- HarvestPhones was run over the whole page, so Medjobs' own header/footer
number (09101016110) was appended to every ad. Now harvest only the ad's
description region in Medjobs + Website sources; the protected number
still comes from the reveal call. No more duplicate number across ads.
- The amount extractor read phone digits as a Toman price
(۹,۱۰۱,۰۱۶,۱۱۰ تومان). The parser now strips «شماره تماس…» lines and
mobile/landline numbers before extracting money, and only accepts 6–10
digit numbers with no leading zero (phones/ids start with 0 or are 11+).
Co-Authored-By: Claude Opus 4.8 <noreply@anthropic.com>
- Harvest now keeps each post's token, so we build a real post URL
(divar.ir/v/{token}) instead of a generic link.
- For each post we fetch the detail JSON (posts-v2/web/{token}) and
harvest any contact number from it — covering the very common case
where the poster writes the phone into the ad description. Divar's
click-to-reveal is login-gated, so this gets the in-text numbers
without auth; fails soft (blocking/errors → skip).
- HarvestPhones hardened with digit-boundary guards so it can't grab a
slice of a longer numeric id/timestamp inside JSON.
Co-Authored-By: Claude Opus 4.8 <noreply@anthropic.com>
The contact phone on medjobs.ir is loaded by JS only after clicking
«تماس با این آگهی» — it isn't in the page HTML, so scanning the markup
found nothing.

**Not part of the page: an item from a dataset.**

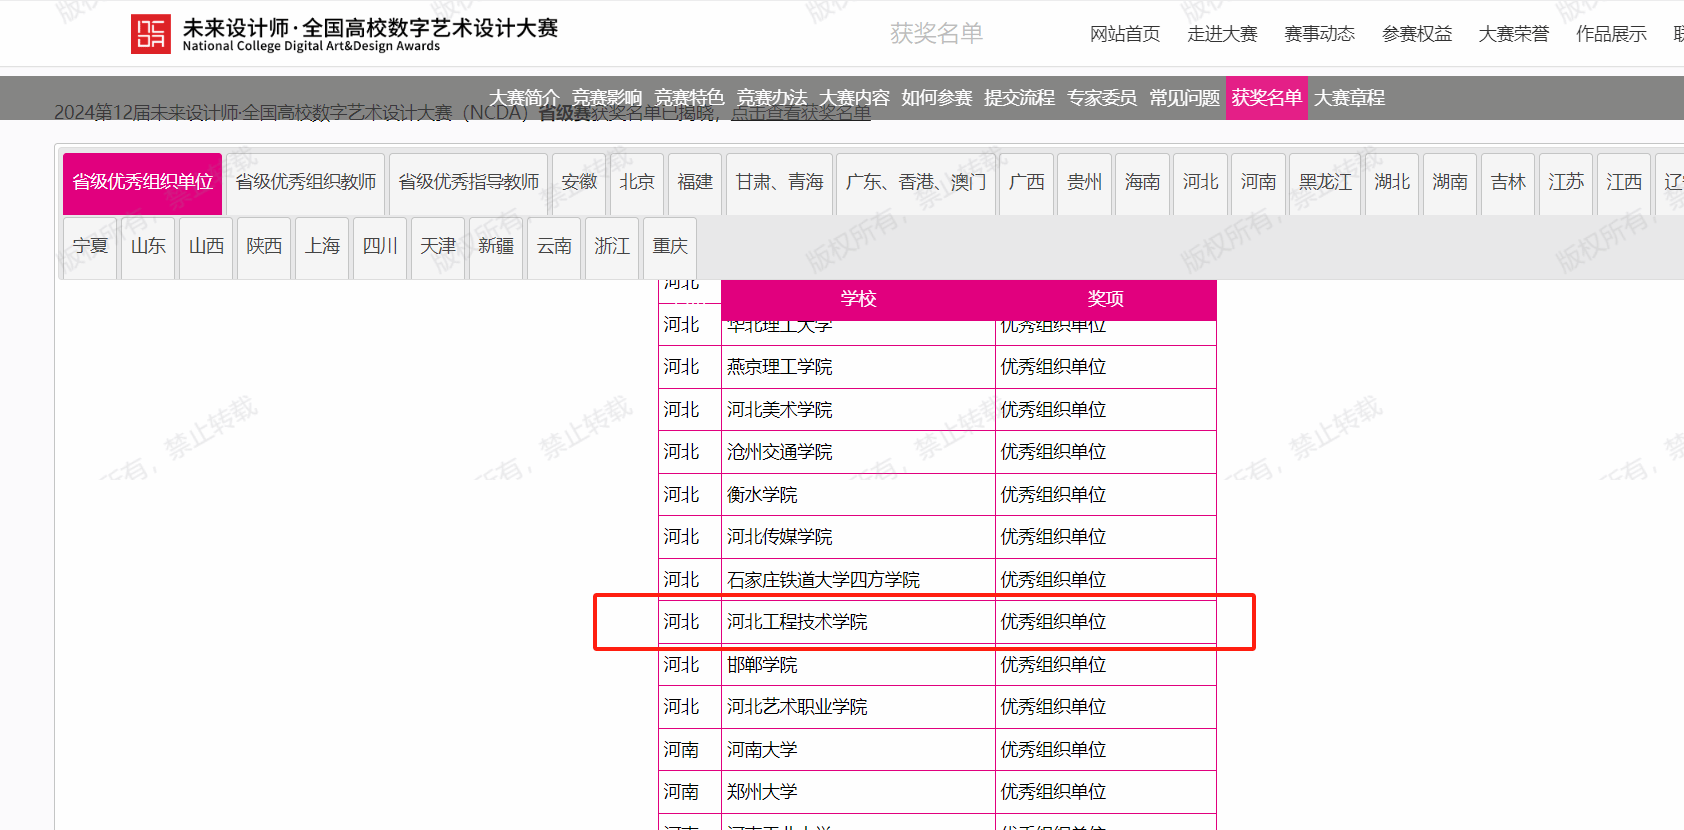Go to 赛事动态 in top navigation
Screen dimensions: 1684x830
click(1319, 34)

We now replay that exact reveal request server-side:
- POST https://medjobs.ir/wp-admin/admin-ajax.php with
action=isatis_protect_contact & id=<listingId> (no nonce needed),
then harvest the tel: numbers from the returned HTML table.
- Listing id is pulled from the page via the WP shortlink (?p=ID),
postid-/data-id, or the visible «کد آگهی» as a fallback.
- Numbers are appended to the ad text so the parser/AI capture them and
they reach the published listing. Wrapped in try/catch so a failed
reveal never breaks ingestion; uses the same (proxy-aware, brotli-
decompressing) client as the page fetch.
Co-Authored-By: Claude Opus 4.8 <noreply@anthropic.com>
AI (when enabled, now that the server proxy is up):
- AiStructured gains phone, personName, yearsExperience, isLicensed.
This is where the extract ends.